* [Task to complete]:
Locate the line bearing "Task: Click the Puerta column header" in the material below, then reproduce it and each following line up to and including the line bearing "Click pencil edit".

* [Given entries]:
──────────────────────────────

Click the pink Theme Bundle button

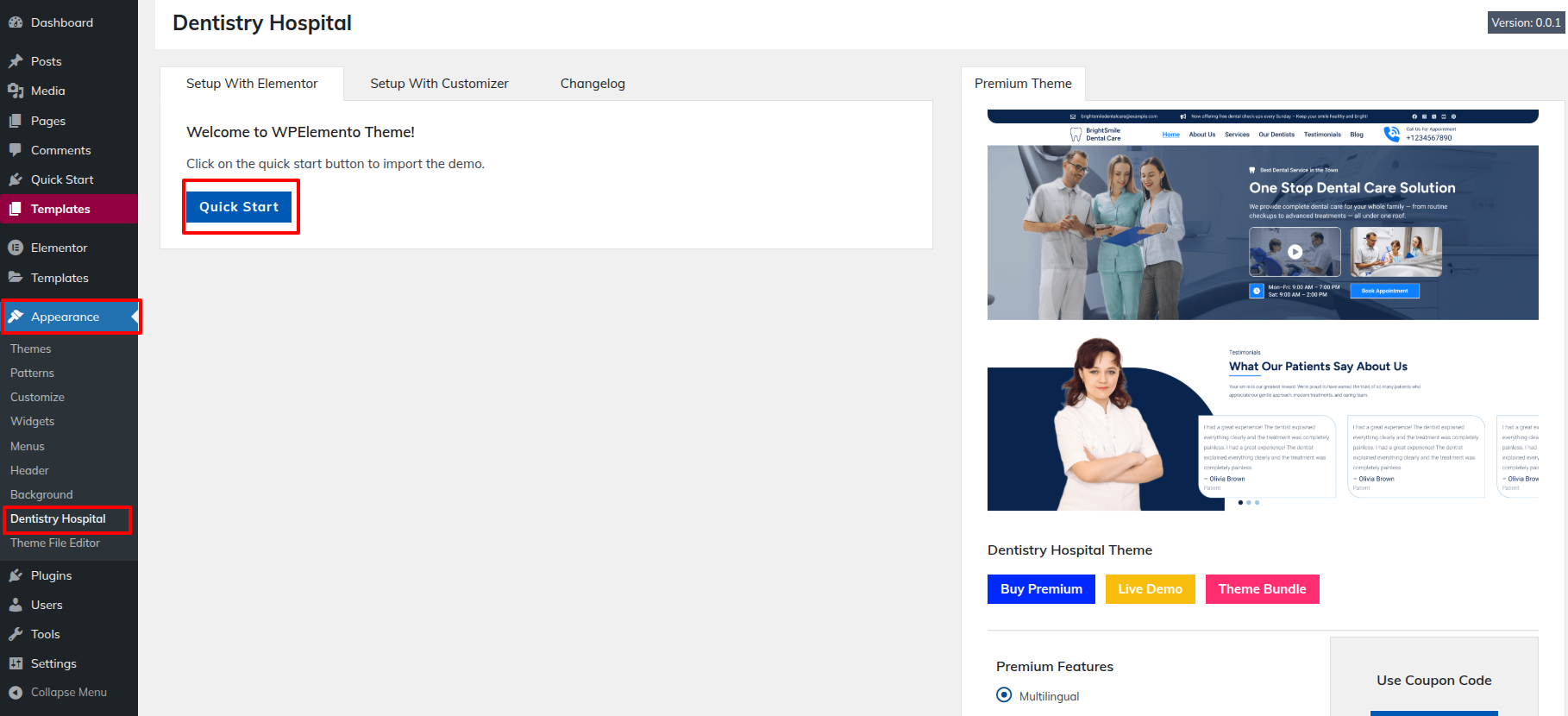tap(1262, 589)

──────────────────────────────

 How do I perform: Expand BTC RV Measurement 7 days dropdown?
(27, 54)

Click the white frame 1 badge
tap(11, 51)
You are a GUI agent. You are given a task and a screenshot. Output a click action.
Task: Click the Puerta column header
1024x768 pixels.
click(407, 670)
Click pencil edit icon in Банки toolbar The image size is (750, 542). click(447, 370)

──────────────────────────────

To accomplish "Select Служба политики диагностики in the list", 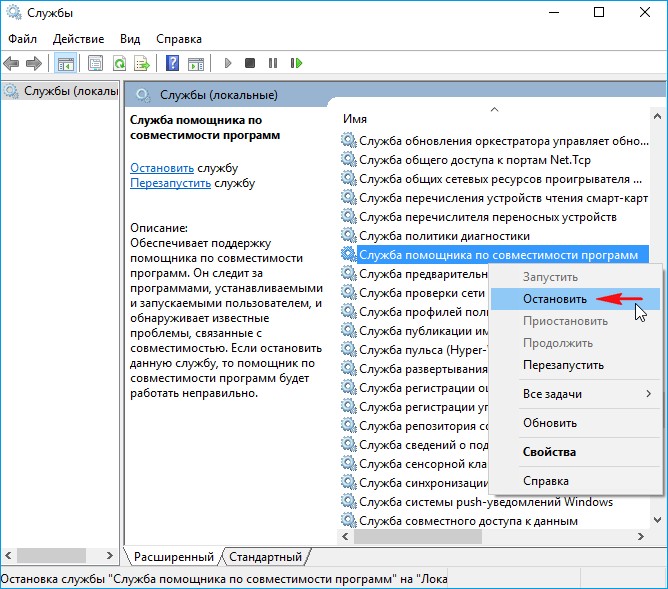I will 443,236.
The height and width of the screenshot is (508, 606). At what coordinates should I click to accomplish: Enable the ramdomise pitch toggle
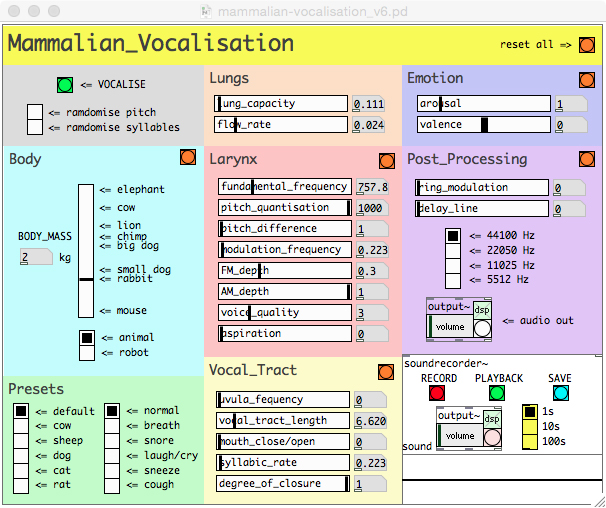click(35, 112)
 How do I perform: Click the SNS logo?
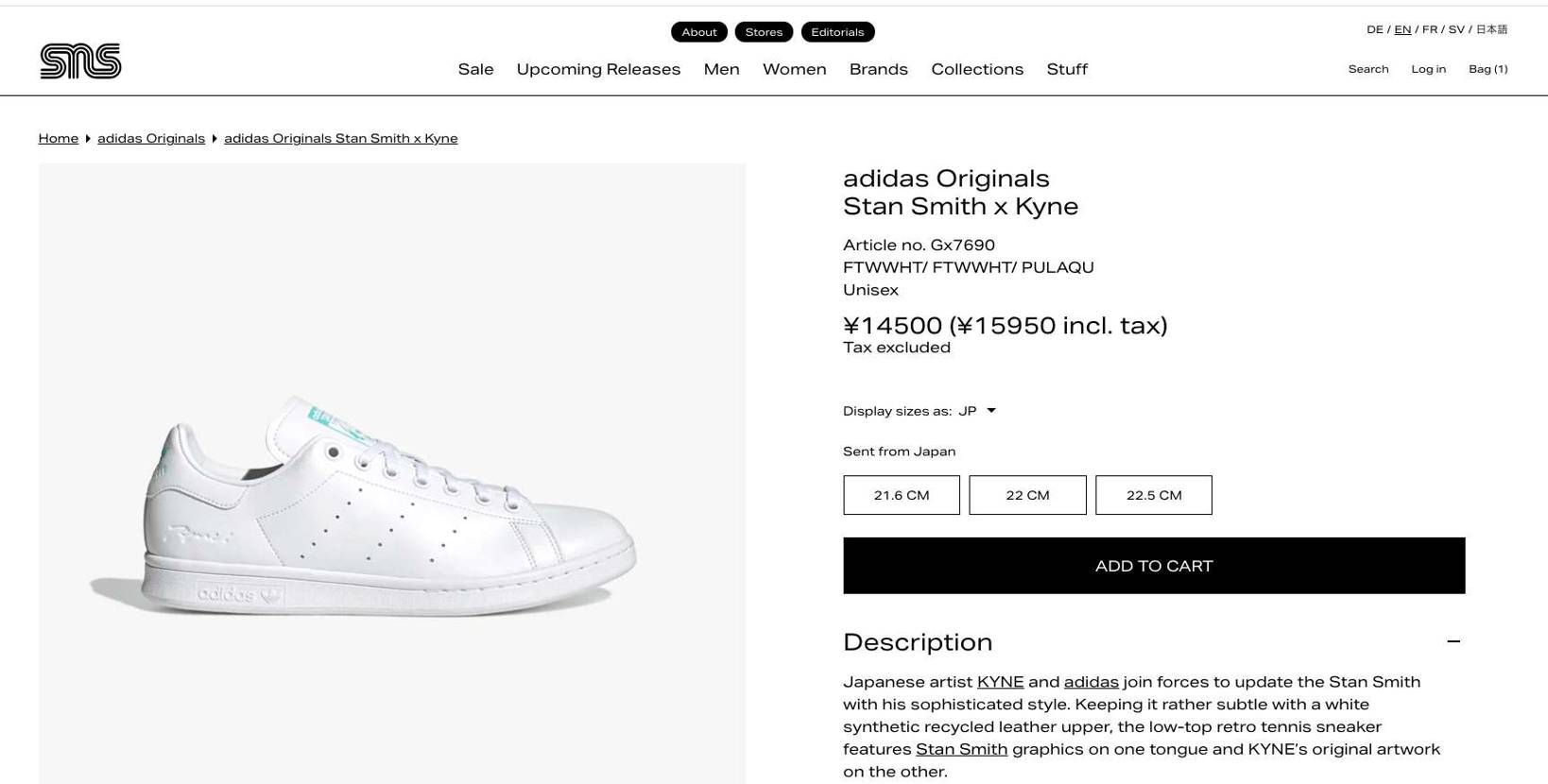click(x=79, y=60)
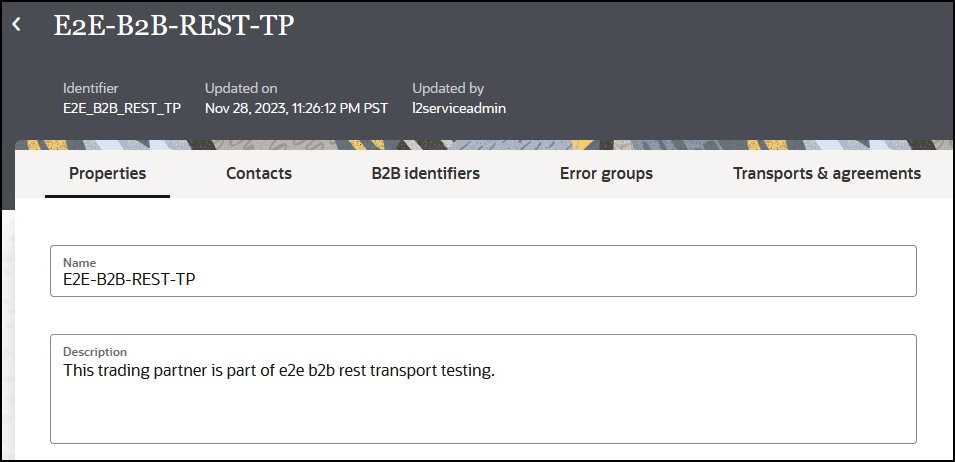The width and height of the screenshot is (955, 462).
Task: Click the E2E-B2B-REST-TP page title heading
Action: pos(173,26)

──────────────────────────────

* [Answer to this exercise]:
Task: Click the Puerta column header
1024x768 pixels.
click(407, 670)
Click pencil edit icon in Банки toolbar The image size is (750, 542). click(447, 370)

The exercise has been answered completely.